-- START Data for this exercise --

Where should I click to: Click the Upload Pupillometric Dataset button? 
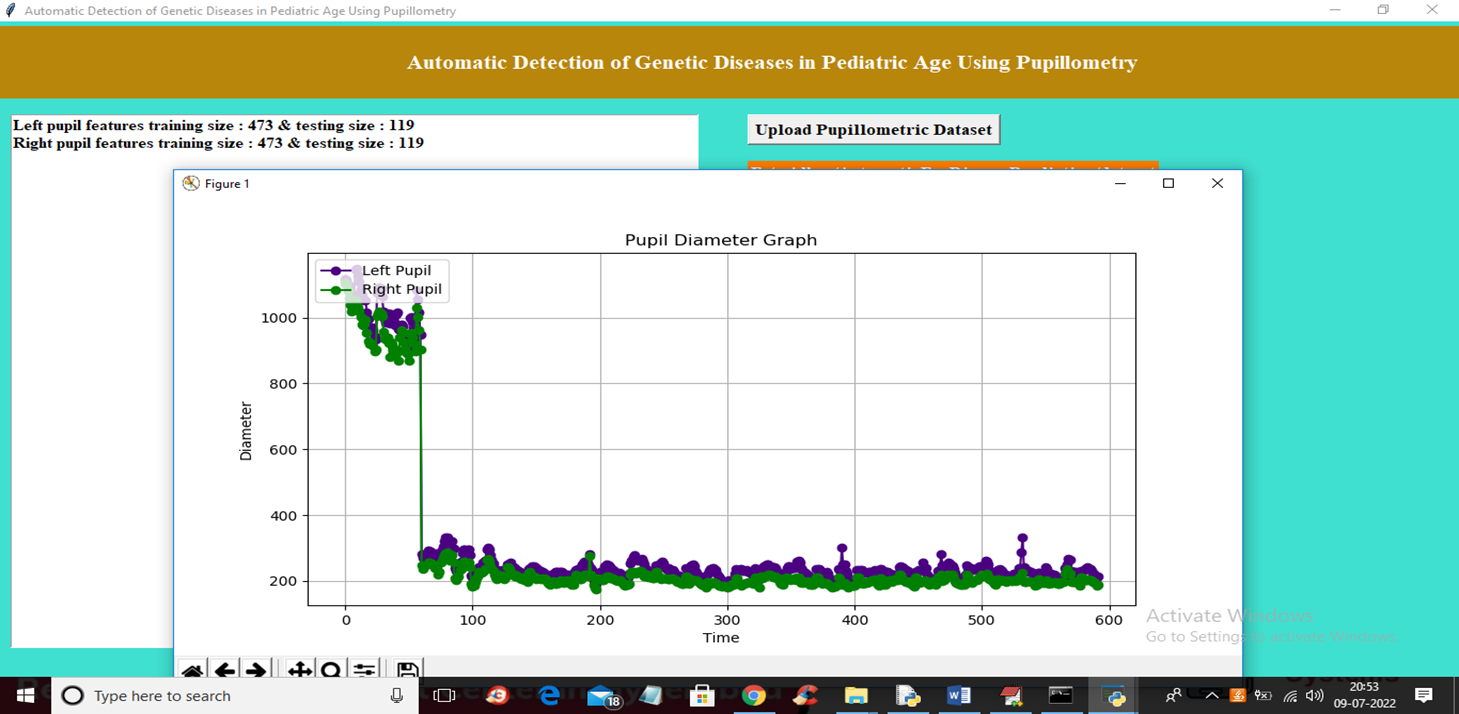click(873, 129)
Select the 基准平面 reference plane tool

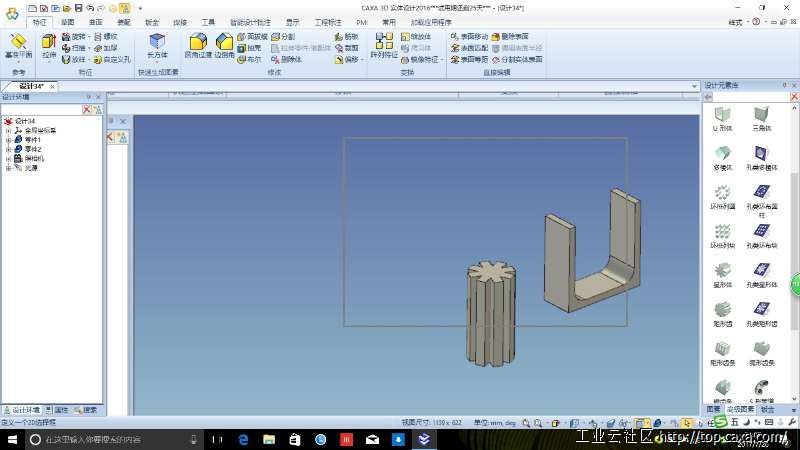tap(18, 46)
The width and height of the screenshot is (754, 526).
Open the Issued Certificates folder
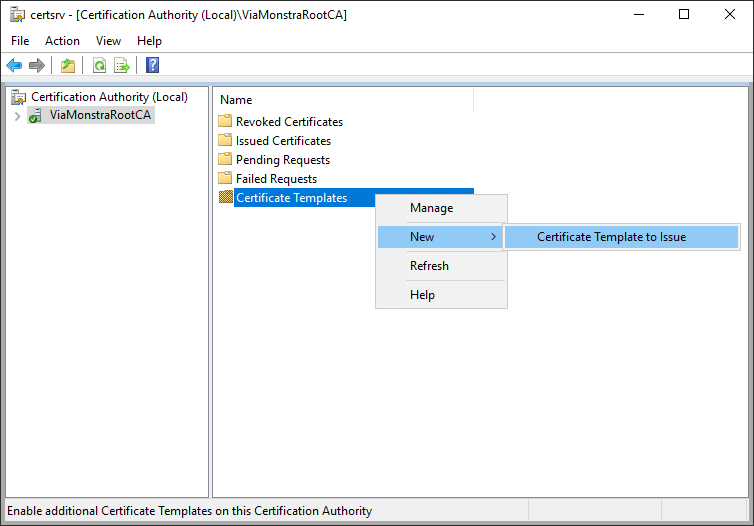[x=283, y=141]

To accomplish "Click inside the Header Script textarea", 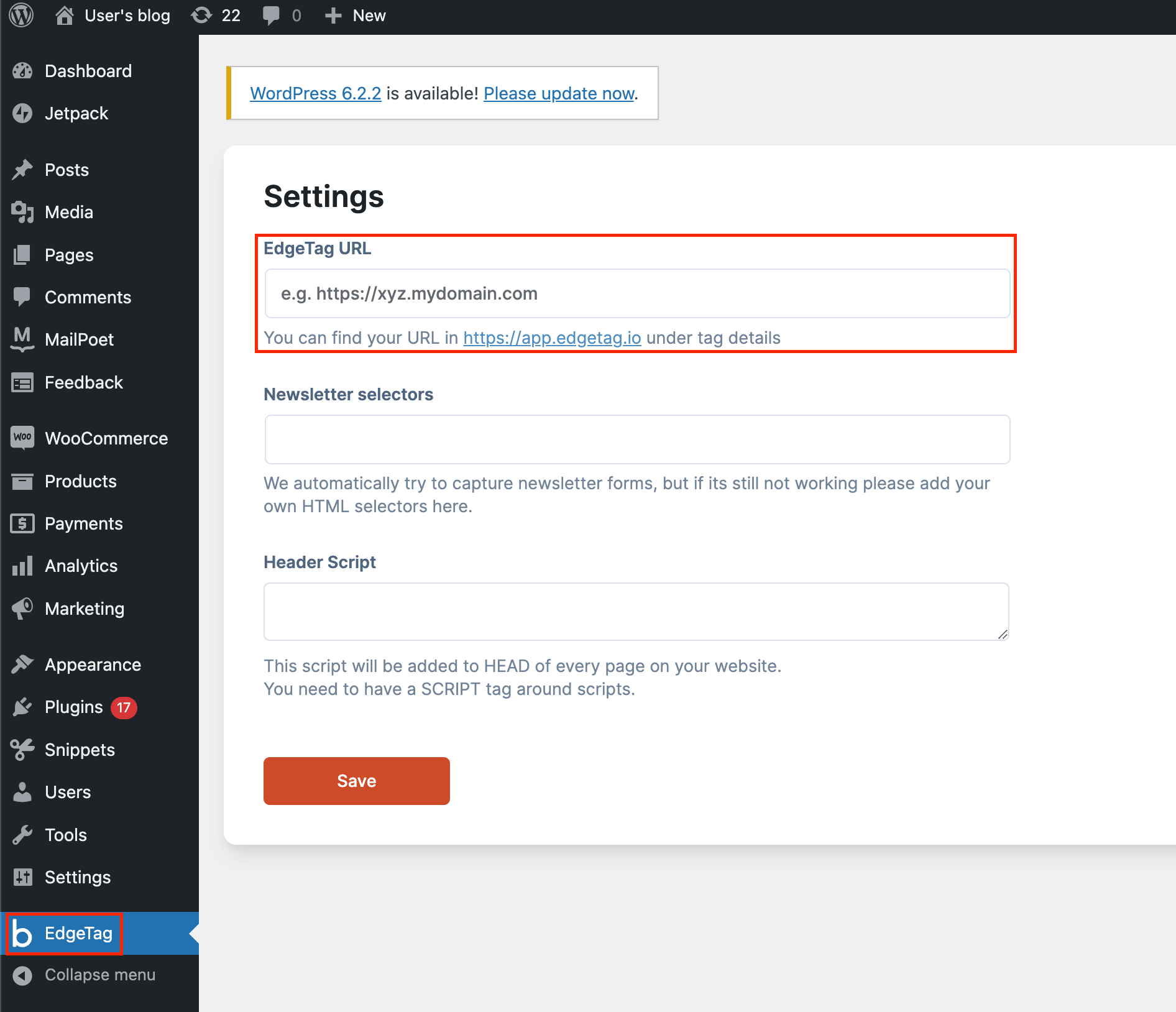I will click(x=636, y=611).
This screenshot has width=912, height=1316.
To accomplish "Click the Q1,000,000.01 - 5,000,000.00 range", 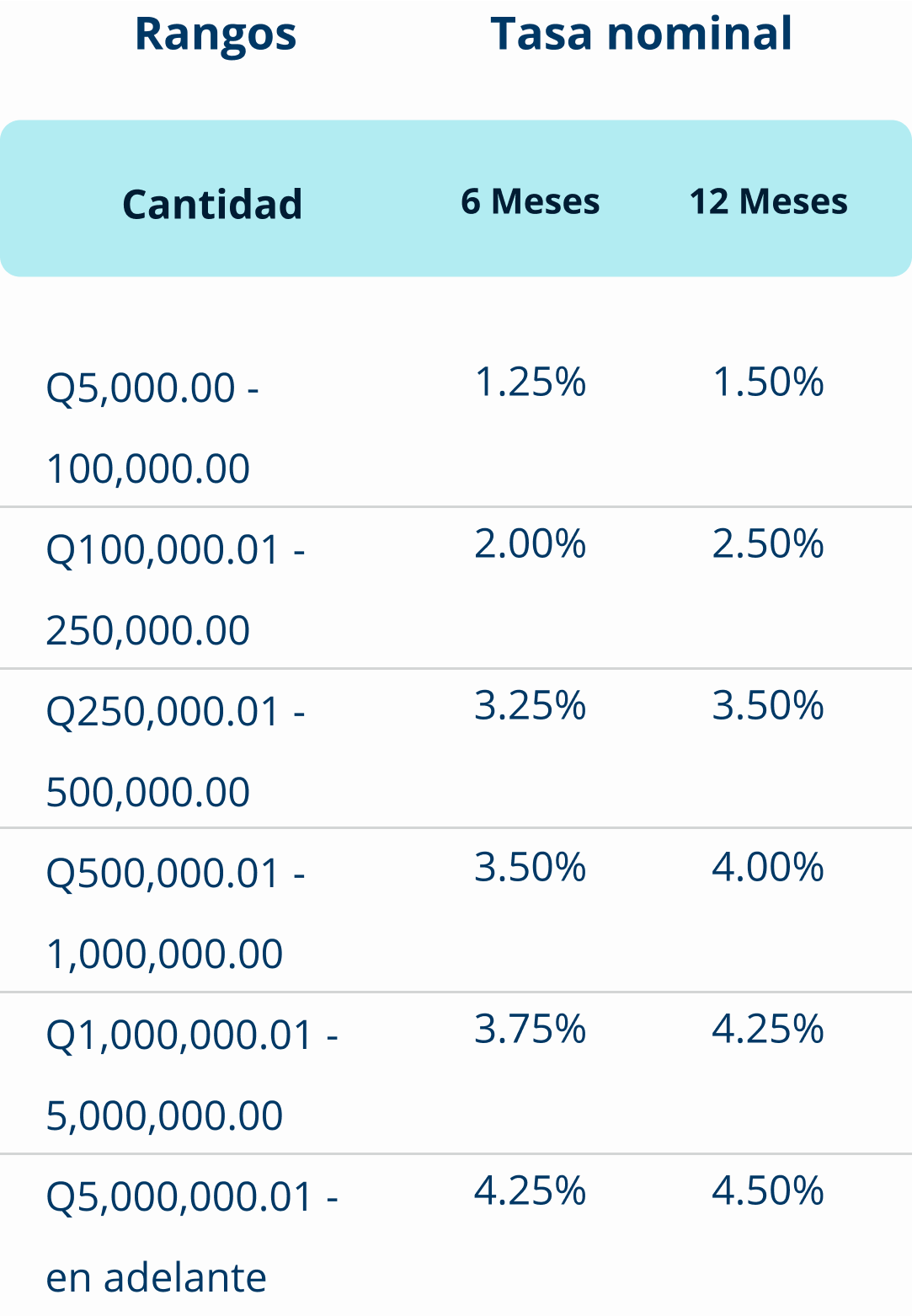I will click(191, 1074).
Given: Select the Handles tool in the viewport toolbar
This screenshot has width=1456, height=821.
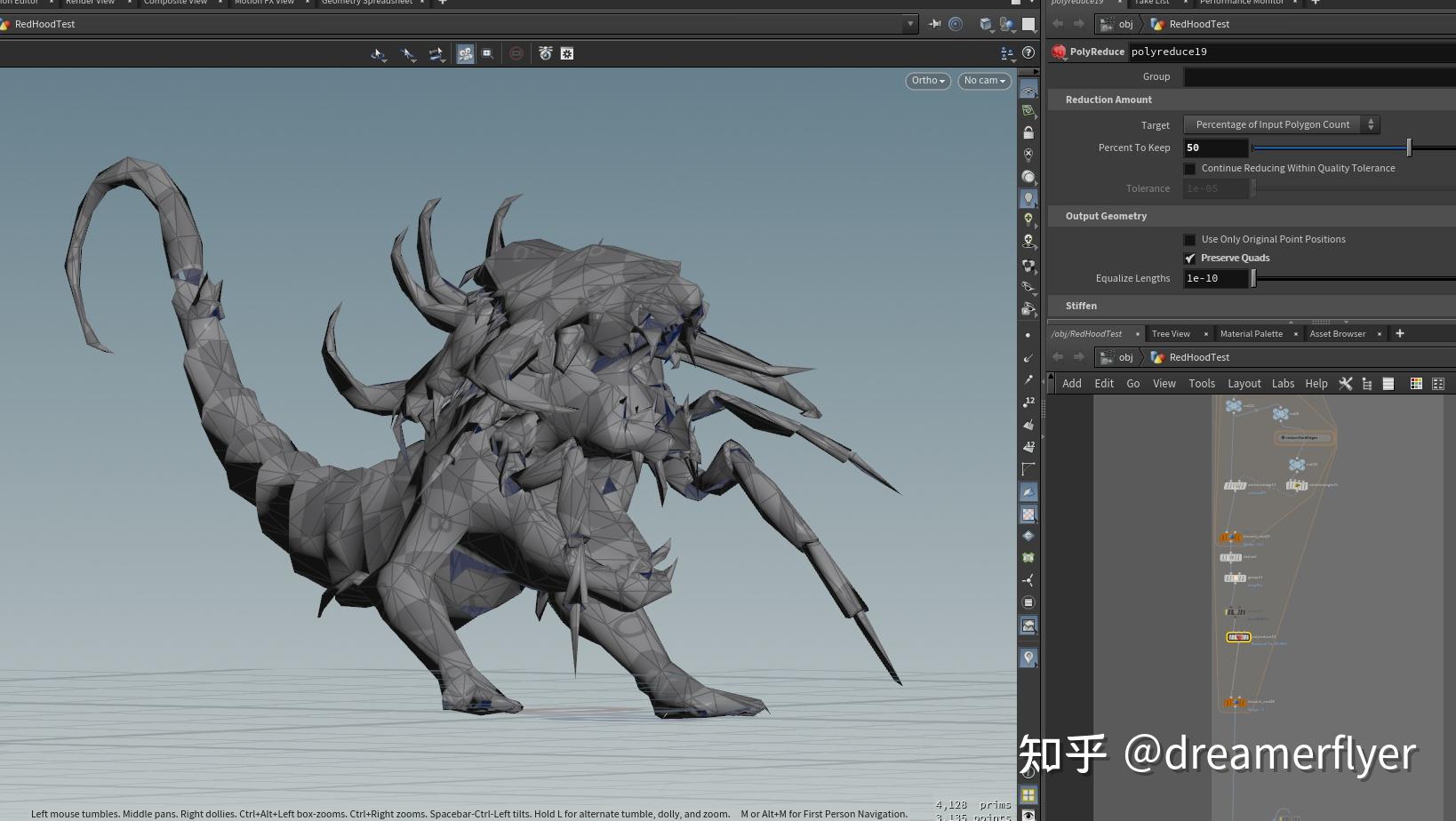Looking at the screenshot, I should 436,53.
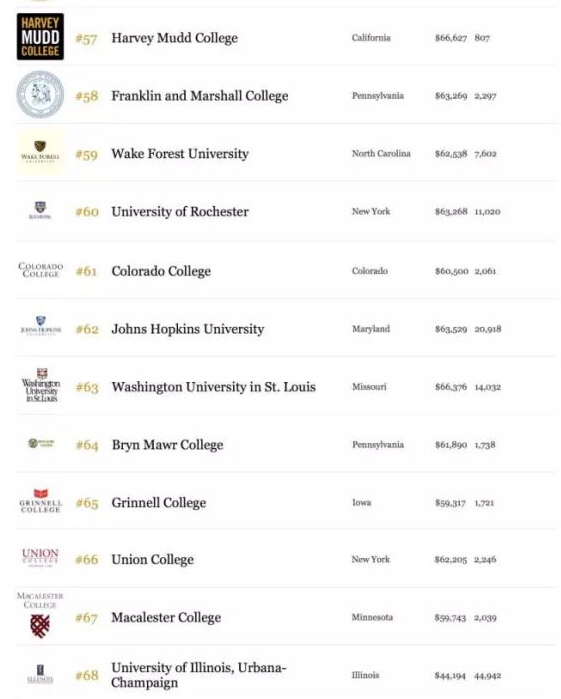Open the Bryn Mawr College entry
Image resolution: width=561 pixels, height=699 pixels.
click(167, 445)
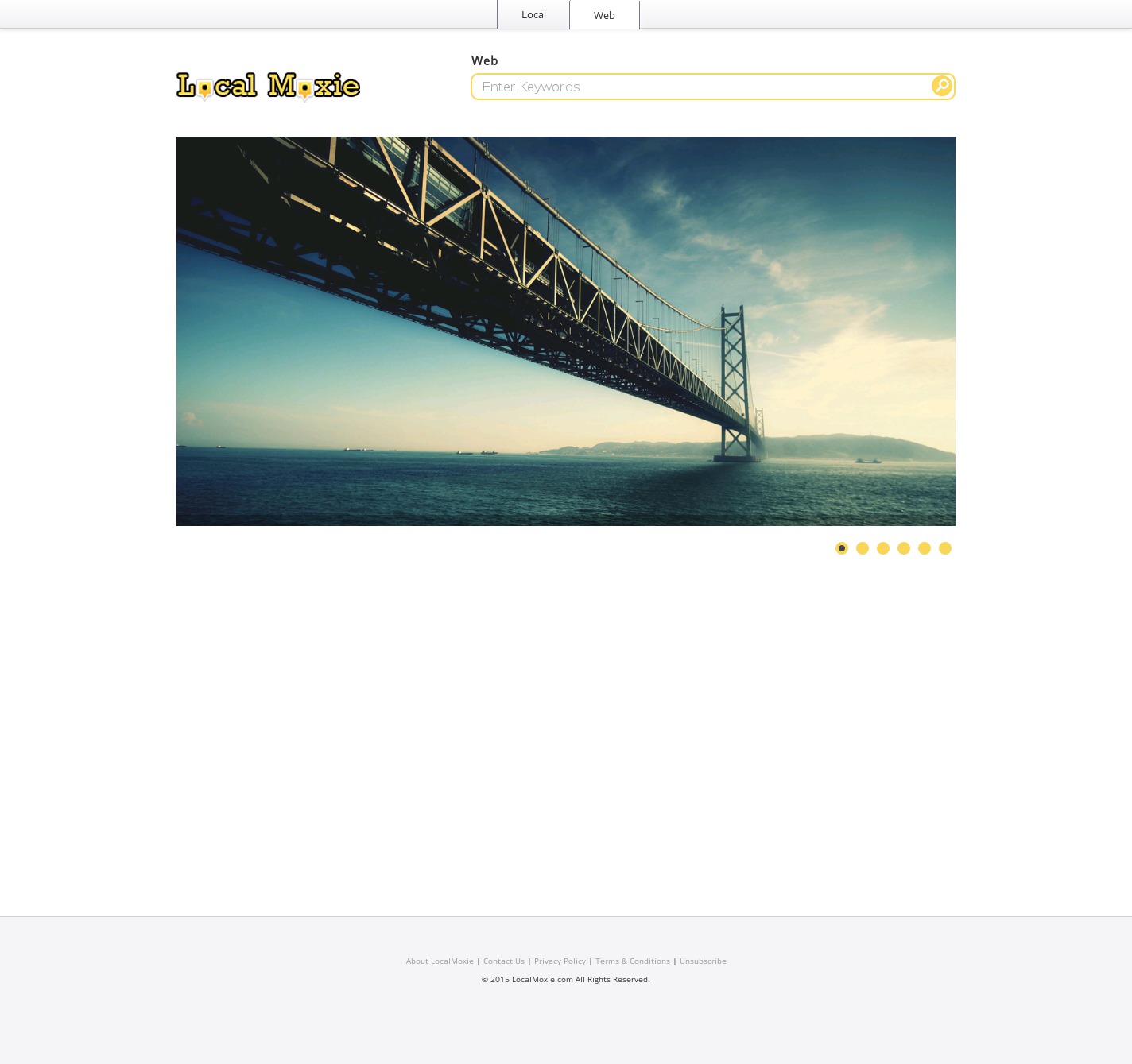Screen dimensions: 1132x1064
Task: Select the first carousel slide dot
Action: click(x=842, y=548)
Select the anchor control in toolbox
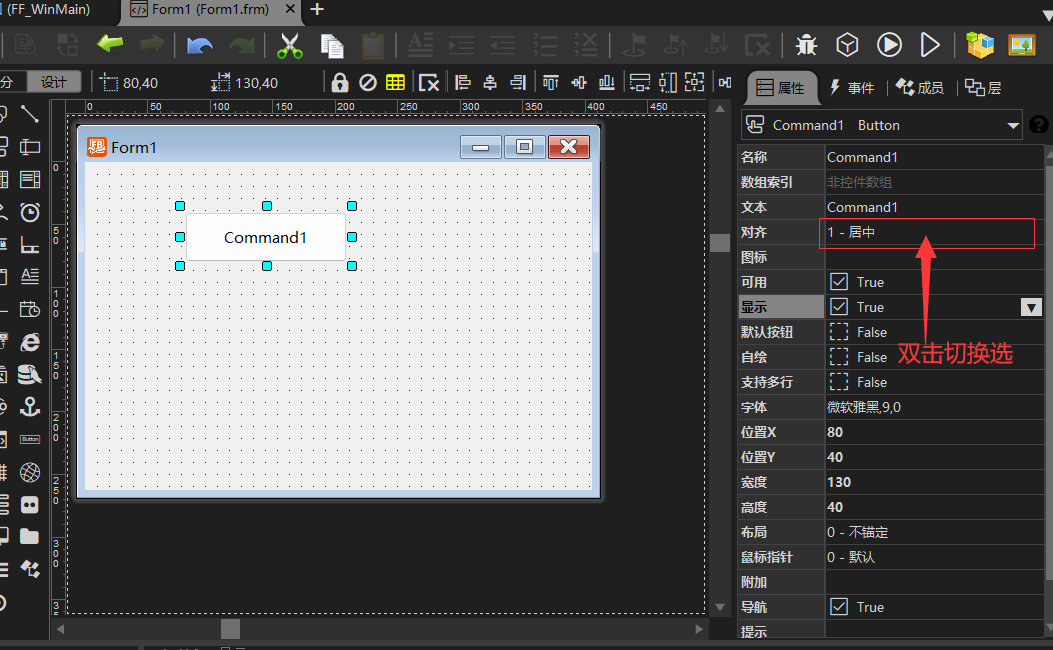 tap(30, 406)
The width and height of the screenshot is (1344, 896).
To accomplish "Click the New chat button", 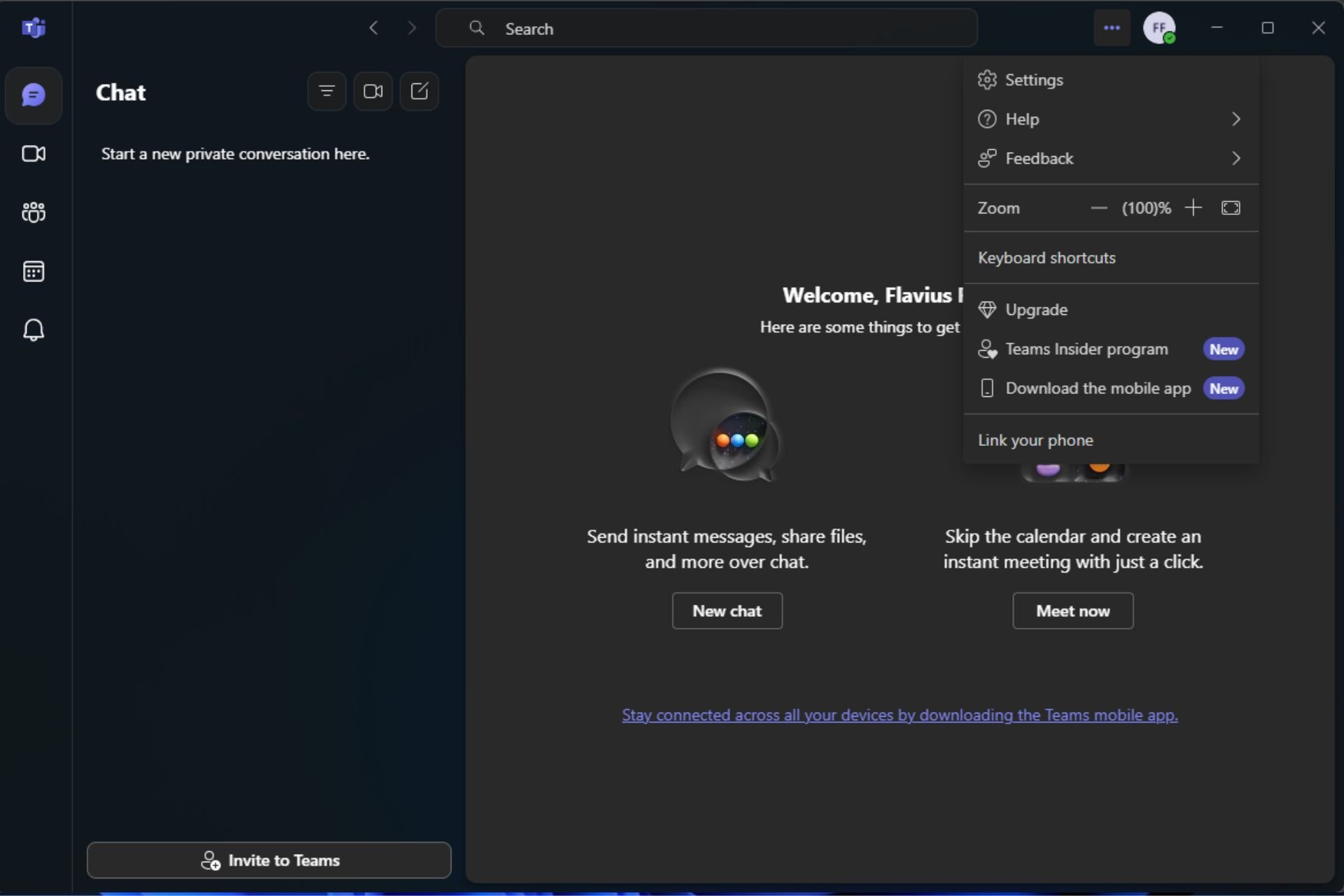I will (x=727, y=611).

-- END Data for this exercise --

**Task to complete**.
Put the data from its start through the line containing "[x=283, y=141]" into a Markdown table with columns headed Row and Line, skipping blank lines. Leave the pictures out of the answer.

**Answer in full**.
| Row | Line |
|---|---|
| 1 | Where should I click to: Click the Upload Pupillometric Dataset button?  |
| 2 | click(873, 129) |
| 3 | Select the 基准平面 reference plane tool |
| 4 | tap(18, 46) |
| 5 | The width and height of the screenshot is (754, 526). |
| 6 | Open the Issued Certificates folder |
| 7 | [x=283, y=141] |